FIG. 2 shows a partially sectional view of a bubbling bathtub system of a second embodiment of the present invention;

FIG. 3 shows a partially sectional view of a bubbling bathtub system of a third embodiment of the present invention;

FIG. 4 shows a sectional view of the accumulator of the bubbling bathtub system shown in FIG. 3;

FIG. 5 shows a partially sectional view of a bubbling bathtub system of a fourth embodiment of the present invention;

FIG. 6 shows a partially sectional view of a bubbling bathtub system of a fifth embodiment of the present invention;

FIG. 7 shows a partially sectional view of a bubbling bathtub system of a sixth embodiment of the present invention;

FIG. 8 shows a sectional view of the accumulator of the bubbling bath system shown in FIG. 7;

FIG. 9 shows a sectional view of an accumulator which is a modification of the accumulator shown in FIG. 8;

FIG. 10 is a view for describing the operation of the accumulators shown in FIGS. 8 and 9;

FIG. 11 shows a sectional view of an air release portion constructed according to the present invention and provided in an accumulator;

FIG. 12 is a partially sectional view for describing an example of use of the air release portion shown in FIG. 11;

FIG. 13 shows a sectional view of a minute bubble nozzle unit constructed according to the present invention;

FIG. 14 shows an exploded cutaway view of the minute bubble nozzle unit shown in FIG. 13;

FIG. 15 shows an exploded view of a mesh assembly of the minute bubble nozzle unit shown in FIG. 13;

FIG. 16 shows a partial rear view of the minute bubble generating portion of the minute bubble nozzle unit shown in FIG. 13;

FIG. 17 is a graph indicating the relationship between the average diameter of bubbles and the distance between a pressure reduction plate and meshes;

FIG. 18 shows a graph indicating the relationship between the average diameter of bubbles and the number of the meshes;

FIG. 19 shows a graph indicating the distributions of the diameters of bubbles at different average flow speeds of bath water passed through each hole of the pressure reduction plate;

FIG. 20A shows a sectional view of a comparison minute bubble nozzle unit;

FIG. 20B shows a perspective view of the mesh of the comparison minute bubble nozzle unit;

FIG. 21 shows a sectional view of a jet nozzle unit constructed according to the present invention;

FIG. 22 shows a schematic view of an example of piping for the plurality of jet nozzle units shown in FIG. 21;

FIG. 23 shows a sectional view of a jet nozzle unit of another embodiment of the present invention;

FIG. 24 shows a sectional view of a jet nozzle unit of yet another embodiment of the present invention;

FIG. 25 shows a schematic view of an air passage in another embodiment of the present invention; and

FIG. 26 shows a schematic view of an air passage in still another embodiment of the present invention.

DESCRIPTION OF THE PREFERRED EMBODIMENTS

Preferred embodiments of the present invention are hereafter described in detail with reference to the attached drawings.

FIG. 1 shows a bubbling bathtub system of a first embodiment having a bathtub 1 connected to a large bubble generator 2 at the left-hand side of the bathtub and a minute bubble generator 3 at the right-hand side of the bathtub in the drawing.

The large bubble generator 2 includes a water inlet port 8a and a jet nozzle unit 14 which are attached to the side wall of the bathtub 1, a pipe 38 for connecting the water inlet port and the jet nozzle unit to each other, and a jet pump 6a provided with a motor 37a for driving the pump.

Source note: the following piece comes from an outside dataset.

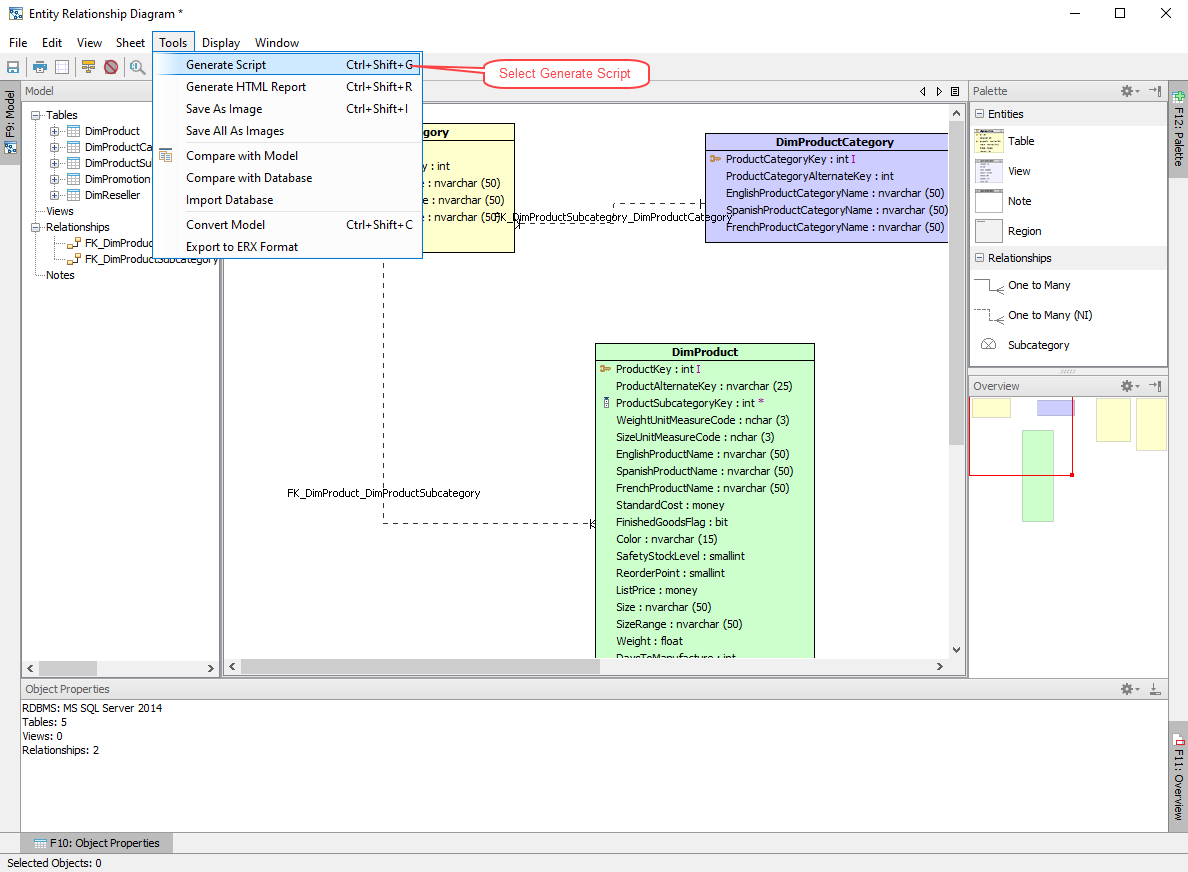Expand the DimProduct tree node
The image size is (1188, 872).
point(55,130)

The jet pump 6a is disposed midway of the pipe 38 of the large bubble generator 2. The jet nozzle unit 14 is provided with an air pipe 31 having an air inlet port. Bath water is sent from the water inlet port 8a to the bathtub 1 through the pipe 38 by the pump 6a so that the bath water is spouted into the bathtub through the jet nozzle unit 14. Simultaneously, air is sucked into the jet nozzle unit 14 from the air pipe 31 so that the air is mixed as bubbles in the bath water 4 being spouted into the bathtub 1. Bubbles are thus produced in the bathtub 1. The diameter of the bubbles range from about 1 to 30 mm.

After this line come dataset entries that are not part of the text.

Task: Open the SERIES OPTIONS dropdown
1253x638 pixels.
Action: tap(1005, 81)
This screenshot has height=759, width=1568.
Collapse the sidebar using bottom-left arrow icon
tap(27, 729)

After the bubbles are released in the bathtub 1, the bubbles ascend to the surface of the bath water 4 and disappear. The bubbles produced in the bathtub 1 by the large bubble generator 2 on the bather together with the spouted bath water 4 produce a massaging effect. Due to this streaming in the bath water 4, the bather senses an effective temperature of about 1.degree. to 3.degree. C. higher than when the bath water is still. Thus, the body temperature of the bather is less likely to drop quickly to cause a chill after the bath.

The minute bubble generator 3 includes a water inlet port 8b and a minute bubble nozzle unit 7, which are attached to another side wall of the bathtub 1, and further a pipe 10 for connecting the water inlet port and the minute bubble unit to each other, and a pressure pump 6b for producing minute bubbles in the bathtub 1. The pressure pump 6b is provided with a motor 37b for driving the pump disposed in the middle portion of the pipe 10. An air suction device 11 having an air inlet port is connected to the pipe 10 between the water inlet port 8b and the pump 6b. When bath water 4 is sucked into the pipe 10 through the water inlet port 8b by the pump 6b and flows through the pipe, air is also sucked into the pipe from the air suction device 11 so that the bath water is mixed with the air and pressurized by a pressure of about 5 kg/cm.sup.2 in the pump 6b. Because of this pressurization, the air is dissolved in the bath water 4. The bath water 4 with the air dissolved therein is sent to the minute bubble nozzle unit 7 through the pipe 10 while the bath water remains pressurized, so that the water is introduced into the bathtub 1 through the minute bubble nozzle unit.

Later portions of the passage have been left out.